Welcome to the catchily titled ‘Scheme for Recording the Changing Face of Britain’ aka Record Britain. A project initiated in 1939 as concerns about Germany grew, designed to record ‘views, places and sites likely to be spoiled or destroyed in the near future…concerned with preserving beautiful and historic scenes and sites’. More than 1,500 watercolours of places that mattered — not to the nation necessarily, but to someone.
And that’s the charm. It’s not about the obvious stuff. Not the grand estates, not the cathedral spires adored by tourists. It’s the local, the incidental — the things that ‘can never engage a general administration’. Unexpected fragments of Britain, the beauty of the everyday laid bare. Yet some images aren’t beautiful at all. They aren’t meant to be. They’re time capsules of the nearly-lost.
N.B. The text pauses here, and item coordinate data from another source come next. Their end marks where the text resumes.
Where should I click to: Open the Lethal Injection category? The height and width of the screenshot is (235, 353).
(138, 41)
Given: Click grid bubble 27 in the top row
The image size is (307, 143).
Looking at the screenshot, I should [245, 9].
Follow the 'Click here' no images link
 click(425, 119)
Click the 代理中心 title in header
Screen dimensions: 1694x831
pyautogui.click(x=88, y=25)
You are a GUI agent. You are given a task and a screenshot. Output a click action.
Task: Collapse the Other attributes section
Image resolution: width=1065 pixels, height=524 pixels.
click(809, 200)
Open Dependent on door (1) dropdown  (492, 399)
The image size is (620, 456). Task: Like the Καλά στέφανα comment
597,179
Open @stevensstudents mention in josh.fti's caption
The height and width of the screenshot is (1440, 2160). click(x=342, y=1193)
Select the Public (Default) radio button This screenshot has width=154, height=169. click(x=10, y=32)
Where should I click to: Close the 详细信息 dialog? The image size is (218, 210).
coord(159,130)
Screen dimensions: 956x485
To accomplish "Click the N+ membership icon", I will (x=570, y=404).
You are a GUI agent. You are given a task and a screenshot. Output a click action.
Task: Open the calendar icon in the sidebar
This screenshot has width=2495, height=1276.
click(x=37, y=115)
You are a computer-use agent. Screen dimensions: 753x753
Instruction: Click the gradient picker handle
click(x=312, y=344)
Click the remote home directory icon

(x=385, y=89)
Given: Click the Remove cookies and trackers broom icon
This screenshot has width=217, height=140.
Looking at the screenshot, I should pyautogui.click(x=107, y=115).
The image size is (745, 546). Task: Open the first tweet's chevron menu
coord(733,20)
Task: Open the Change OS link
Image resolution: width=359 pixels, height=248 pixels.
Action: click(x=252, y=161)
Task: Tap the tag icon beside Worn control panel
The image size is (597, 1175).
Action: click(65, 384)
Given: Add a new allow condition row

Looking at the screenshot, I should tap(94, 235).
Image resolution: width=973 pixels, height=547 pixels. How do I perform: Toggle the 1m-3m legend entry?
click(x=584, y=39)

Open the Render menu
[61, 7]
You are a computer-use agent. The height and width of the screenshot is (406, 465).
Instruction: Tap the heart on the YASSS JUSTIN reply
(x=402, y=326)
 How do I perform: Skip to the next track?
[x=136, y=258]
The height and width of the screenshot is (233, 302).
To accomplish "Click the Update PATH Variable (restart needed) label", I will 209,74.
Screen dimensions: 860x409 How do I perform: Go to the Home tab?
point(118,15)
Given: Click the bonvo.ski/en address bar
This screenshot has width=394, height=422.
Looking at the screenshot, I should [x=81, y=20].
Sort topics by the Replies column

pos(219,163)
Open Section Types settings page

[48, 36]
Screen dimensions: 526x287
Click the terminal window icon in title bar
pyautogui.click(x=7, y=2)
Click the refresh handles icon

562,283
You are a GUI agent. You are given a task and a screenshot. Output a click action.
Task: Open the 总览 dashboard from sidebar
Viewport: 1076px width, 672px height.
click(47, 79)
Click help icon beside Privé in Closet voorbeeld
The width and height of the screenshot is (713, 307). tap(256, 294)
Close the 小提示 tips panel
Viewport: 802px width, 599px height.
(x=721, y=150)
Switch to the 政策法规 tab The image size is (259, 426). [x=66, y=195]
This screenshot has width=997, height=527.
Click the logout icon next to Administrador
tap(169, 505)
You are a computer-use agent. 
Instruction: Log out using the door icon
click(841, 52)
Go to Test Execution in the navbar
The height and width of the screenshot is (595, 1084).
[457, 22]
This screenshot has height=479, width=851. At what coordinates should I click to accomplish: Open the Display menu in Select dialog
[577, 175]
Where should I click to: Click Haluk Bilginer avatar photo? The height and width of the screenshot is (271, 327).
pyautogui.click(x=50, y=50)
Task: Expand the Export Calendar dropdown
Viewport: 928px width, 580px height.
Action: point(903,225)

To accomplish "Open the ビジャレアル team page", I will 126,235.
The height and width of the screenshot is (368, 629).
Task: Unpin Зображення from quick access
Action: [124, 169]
Louisa Puller’s Malmesbury works sit quietly on the page — muted and lingering. Frank Newbould’s Your Britain — Fight For It Now shouts by comparison, the visual equivalent of Blake’s Jerusalem. Then there are the purely documentary pieces: Kenneth Rowntree’s The Bellringers’ Chamber, an architectural parish postcard pinned in time.
I walked in thinking photography lives beyond mere documentation. That we, as photographers, get to decide: composition, vantage, distance, what to include, what to exclude. Timing. Emotion. All the small, invisible influences that shape a frame.
A later section in the book hits this exactly — the idea that photography is never just a “dead eye.” It’s a human vantage point, a choice. A way of feeling.
Frederick Evans, an architectural photographer, writes ‘try for a record of an emotion rather than a piece of topography. Wait till the building makes you feel intensely…analyse what gives you that feeling…then see what your camera can do towards reproducing that feeling’. Who says documentary photography is emotionless.
Then there’s the National Building Record, launched in 1940 to document interiors and exteriors for post-war restoration. Necessary work, functional work and unsurprisingly, the critics were not amazed. One reviewer wrote, “photography can do much, but it cannot give us the colour and atmosphere of the scene, the intangible genius loci.” Probably true — at least for a project built on utility rather than inspiration.
But earlier photographers did find the atmosphere, the likes of Benjamin Brecknell Turner, the postcards of Liverpool based Francis Frith & Co or the work of dilettante photographer and Birmingham MP Sir Benjamin Stone.
And, maybe because my roots twitch at a scene from The Ridings - a word derived from Anglo-Norse “Thriddings” meaning Thirds, ancient divisions of the Yorkshire kingdom of Jorvik - Bill Brandt’s photograph of Top Withens in West Riding sits high on my list. A moody black-and-white piece with the same emotional undercurrent as John Farleigh’s illustration of Gray’s Inn.
It is this dichotomy - sometimes local, sometimes general, beauty vs fact, detail vs landscape, nature vs industry - which provides pacing and interest, but also variety and intrigue. The paintings and photography share similarities in this respective - both achieve. I came away with an increased appreciation of art to stir emotions, in a way that is more challenging to achieve in photography but not impossible.
“Though Recording Britain often transcends the mere ‘tame delineation of a given spot’, it is an uneven collection by a disparate group of artists in which the gifted and distinctive are outnumbered by the merely competent, and the competent by the mannered, the feeble, and the frankly amateur.” Page 26
A harsh assessment, maybe. But also irrelevant. Because as a collective effort, it’s astonishing. A sentimental, deeply British attempt to capture a country on the edge of rupture — and somehow, to hold it still.
And that, in the end, is the point. Those women and men captured the time, essence and Britishness for us.